## YOUR ASSIGNMENT:
Reproduce the closing run of lines below verbatim, from the line that contains "Where should I click to: Open StackBlitz" up to and including the final line.

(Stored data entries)
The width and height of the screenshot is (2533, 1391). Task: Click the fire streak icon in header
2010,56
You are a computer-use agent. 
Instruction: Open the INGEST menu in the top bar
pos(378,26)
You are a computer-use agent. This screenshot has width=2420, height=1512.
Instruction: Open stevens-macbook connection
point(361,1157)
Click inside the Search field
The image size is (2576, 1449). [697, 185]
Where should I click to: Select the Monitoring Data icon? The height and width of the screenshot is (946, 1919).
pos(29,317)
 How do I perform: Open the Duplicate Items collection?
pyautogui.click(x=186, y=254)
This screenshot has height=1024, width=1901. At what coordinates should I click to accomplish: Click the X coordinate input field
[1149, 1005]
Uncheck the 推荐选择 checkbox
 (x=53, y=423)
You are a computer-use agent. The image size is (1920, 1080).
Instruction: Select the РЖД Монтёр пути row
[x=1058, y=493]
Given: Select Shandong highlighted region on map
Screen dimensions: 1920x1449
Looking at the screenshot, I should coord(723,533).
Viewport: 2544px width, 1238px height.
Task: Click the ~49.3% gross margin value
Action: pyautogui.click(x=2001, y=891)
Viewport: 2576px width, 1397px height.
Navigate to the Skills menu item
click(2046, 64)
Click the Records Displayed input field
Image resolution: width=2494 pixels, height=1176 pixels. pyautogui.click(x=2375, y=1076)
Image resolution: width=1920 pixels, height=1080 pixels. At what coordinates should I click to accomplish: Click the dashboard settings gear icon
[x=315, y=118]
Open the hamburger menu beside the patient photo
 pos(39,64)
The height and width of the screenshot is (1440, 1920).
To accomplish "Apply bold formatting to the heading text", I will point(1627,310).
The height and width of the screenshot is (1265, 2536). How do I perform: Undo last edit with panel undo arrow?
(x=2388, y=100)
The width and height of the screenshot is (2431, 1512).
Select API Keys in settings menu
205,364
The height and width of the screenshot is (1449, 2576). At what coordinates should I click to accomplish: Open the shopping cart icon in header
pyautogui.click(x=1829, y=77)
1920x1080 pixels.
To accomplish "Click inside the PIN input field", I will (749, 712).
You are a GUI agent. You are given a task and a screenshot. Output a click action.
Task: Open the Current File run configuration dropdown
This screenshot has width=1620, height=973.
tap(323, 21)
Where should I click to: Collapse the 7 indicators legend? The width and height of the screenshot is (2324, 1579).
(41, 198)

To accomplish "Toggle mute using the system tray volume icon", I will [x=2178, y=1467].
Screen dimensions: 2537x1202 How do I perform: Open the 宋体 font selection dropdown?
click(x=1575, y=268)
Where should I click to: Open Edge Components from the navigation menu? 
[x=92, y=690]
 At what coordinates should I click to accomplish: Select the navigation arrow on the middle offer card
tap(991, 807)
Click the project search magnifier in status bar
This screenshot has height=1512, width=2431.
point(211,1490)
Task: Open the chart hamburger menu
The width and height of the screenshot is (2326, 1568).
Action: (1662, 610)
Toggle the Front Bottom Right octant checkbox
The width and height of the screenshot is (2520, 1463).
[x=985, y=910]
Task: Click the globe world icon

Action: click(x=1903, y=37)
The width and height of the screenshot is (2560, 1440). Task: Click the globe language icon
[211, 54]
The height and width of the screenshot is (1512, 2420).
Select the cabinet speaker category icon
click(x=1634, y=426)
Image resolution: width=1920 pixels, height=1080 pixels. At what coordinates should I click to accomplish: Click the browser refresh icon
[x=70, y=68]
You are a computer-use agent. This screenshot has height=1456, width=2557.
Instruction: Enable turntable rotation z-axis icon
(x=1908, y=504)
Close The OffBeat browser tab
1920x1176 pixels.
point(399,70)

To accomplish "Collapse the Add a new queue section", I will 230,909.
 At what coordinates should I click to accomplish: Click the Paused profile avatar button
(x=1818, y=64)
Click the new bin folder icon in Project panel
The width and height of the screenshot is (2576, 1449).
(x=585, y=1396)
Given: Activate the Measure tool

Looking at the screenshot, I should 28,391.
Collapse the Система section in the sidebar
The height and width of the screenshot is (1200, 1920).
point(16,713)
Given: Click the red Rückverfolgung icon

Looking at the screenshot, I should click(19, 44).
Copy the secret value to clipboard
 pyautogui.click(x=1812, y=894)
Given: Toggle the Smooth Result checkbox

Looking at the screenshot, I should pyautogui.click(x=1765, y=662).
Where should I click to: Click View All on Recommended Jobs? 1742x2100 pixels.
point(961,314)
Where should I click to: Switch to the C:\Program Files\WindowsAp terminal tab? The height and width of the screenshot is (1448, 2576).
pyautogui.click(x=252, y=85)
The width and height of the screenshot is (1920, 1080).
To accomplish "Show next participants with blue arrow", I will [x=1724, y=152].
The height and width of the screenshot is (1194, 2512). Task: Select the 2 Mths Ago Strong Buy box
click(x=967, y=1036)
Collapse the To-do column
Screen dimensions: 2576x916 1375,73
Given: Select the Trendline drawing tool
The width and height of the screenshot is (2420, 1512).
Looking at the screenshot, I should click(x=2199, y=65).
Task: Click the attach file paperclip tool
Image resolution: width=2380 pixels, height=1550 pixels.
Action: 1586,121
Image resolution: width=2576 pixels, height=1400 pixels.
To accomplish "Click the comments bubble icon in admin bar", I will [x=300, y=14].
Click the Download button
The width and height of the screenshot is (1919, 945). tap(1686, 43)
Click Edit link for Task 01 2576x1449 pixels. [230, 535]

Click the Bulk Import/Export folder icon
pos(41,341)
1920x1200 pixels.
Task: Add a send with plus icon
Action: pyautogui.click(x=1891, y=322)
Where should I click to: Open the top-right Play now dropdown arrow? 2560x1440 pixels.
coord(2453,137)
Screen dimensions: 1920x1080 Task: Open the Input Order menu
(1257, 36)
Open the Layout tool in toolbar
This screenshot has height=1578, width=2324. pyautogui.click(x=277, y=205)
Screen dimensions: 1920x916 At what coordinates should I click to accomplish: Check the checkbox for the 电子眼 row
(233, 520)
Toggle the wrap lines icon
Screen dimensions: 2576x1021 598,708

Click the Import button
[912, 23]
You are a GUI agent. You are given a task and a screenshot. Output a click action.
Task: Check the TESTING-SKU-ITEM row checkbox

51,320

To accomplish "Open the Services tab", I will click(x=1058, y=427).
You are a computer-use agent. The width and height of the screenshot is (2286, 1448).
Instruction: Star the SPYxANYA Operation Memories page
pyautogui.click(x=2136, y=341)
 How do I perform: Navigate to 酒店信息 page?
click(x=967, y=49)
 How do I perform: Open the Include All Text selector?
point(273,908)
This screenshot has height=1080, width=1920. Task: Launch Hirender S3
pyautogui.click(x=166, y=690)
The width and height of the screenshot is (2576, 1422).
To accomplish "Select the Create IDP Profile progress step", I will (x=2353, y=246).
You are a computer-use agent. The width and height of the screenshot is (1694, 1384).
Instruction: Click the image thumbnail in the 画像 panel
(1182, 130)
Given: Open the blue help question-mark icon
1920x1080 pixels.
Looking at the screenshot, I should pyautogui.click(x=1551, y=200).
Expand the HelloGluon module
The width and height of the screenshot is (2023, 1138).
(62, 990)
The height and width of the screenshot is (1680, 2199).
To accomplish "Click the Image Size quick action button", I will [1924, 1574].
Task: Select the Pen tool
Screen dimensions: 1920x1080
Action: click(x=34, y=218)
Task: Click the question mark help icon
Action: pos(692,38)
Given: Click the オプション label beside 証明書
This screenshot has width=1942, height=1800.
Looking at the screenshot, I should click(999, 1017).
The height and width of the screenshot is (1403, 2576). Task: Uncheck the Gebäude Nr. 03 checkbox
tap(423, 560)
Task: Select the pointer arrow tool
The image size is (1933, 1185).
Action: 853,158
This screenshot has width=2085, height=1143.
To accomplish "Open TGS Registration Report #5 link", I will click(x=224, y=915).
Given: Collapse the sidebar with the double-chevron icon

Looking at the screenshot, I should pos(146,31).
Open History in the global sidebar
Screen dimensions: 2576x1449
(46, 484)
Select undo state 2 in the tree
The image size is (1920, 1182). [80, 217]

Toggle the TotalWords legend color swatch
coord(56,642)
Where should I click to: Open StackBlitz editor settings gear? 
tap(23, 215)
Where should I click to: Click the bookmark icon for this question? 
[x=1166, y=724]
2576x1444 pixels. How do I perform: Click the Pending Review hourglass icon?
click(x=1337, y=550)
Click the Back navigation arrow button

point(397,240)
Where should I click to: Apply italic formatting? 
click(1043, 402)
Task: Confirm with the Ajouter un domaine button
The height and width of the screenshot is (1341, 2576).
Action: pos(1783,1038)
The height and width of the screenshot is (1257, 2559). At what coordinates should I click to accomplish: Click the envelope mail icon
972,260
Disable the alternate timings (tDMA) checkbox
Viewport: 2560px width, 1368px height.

## TASK RESPONSE:
Where should I click to: Open StackBlitz editor settings gear? 
tap(23, 215)
Where should I click to: Click the bookmark icon for this question? 
[x=1166, y=724]
2576x1444 pixels. How do I perform: Click the Pending Review hourglass icon?
click(x=1337, y=550)
Click the Back navigation arrow button

point(397,240)
Where should I click to: Apply italic formatting? 
click(1043, 402)
Task: Confirm with the Ajouter un domaine button
The height and width of the screenshot is (1341, 2576).
Action: pos(1783,1038)
The height and width of the screenshot is (1257, 2559). At what coordinates should I click to accomplish: Click the envelope mail icon
972,260
Disable the alternate timings (tDMA) checkbox
Viewport: 2560px width, 1368px height.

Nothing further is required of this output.